Ella no estaba dispuesta a darle ninguna satisfacción.
—Y ¿qué hay de los que van tras él?
—Me ocuparé de ellos como haría cualquier político.
La ira ensombreció el semblante de Green.
—¿Vas a hacer un trato?
—Así es la vida.
Ella necesitaba saber más.
—¿Qué podría encontrarse en unos documentos con dos mil años de antigüedad? Eso suponiendo que los manuscritos se conserven, cosa poco probable.
Daley la miró de reojo, y Stephanie cayó en la cuenta de que él había ido a impedir que ella y Green interfirieran, de forma que tal vez hiciera una pequeña concesión.
—La Septuaginta.
A Stephanie le costó disimular su perplejidad.
—No soy ningún experto —admitió Daley—, pero, por lo que me han dicho, unos cientos de años antes de Cristo unos eruditos de la Biblioteca de Alejandría tradujeron la Biblia hebrea, nuestro Antiguo Testamento, al griego. Toda una hazaña para la época. Esa traducción es lo único que conocemos del texto original hebreo, ya que éste ha desaparecido. Haddad afirmó que la traducción, y todas las demás que siguieron, presentaba errores básicos. Aseguró que los fallos lo cambiaban todo y que podía demostrarlo.
—¿Y? —inquirió Stephanie—. ¿En qué sentido podían cambiarlo todo?
—Eso no lo puedo decir.
—¿No puedes o no quieres?
—En este caso viene a ser lo mismo.
—«Se acordó siempre de su alianza y de la promesa decretada por mil generaciones —musitó Green—; el pacto hecho con Abraham, y el juramento a Isaac; y confirmó a Jacob como ley firme, y a Israel como alianza eterna. Diciendo: “Yo te daré la tierra de Canaán como lote de vuestra heredad”».
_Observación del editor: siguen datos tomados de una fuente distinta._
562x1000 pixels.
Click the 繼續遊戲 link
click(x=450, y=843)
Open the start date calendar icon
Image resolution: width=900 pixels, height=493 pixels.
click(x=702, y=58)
Ella vio que las palabras conmovían sinceramente al hombre.
—Una promesa importante —añadió Green—. Una de las muchas que contiene el Antiguo Testamento.
—Entonces ¿entiendes nuestro interés?
Green asintió.
—Entiendo por dónde vas, pero pongo en duda que pueda demostrarse.
Ella tampoco entendió eso, pero quería saber.
—¿Qué estás haciendo, Larry? ¿Perseguir fantasmas? Es una locura.
—Te aseguro que no lo es.
Las implicaciones no tardaron en cobrar realidad. Malone estaba en lo cierto al reprenderla: debió contarle de inmediato que un intruso había entrado en los archivos. Y ahora su hijo se hallaba en peligro gracias al gobierno norteamericano, que, por lo visto, estaba dispuesto a sacrificar al muchacho.
—Stephanie —dijo Daley—, conozco esa mirada. ¿Qué piensas hacer?
No iba a decirle nada a ese mal bicho, de manera que se tragó la humillación, sonrió y repuso:
—Justo lo que tú quieres, Larry: absolutamente nada.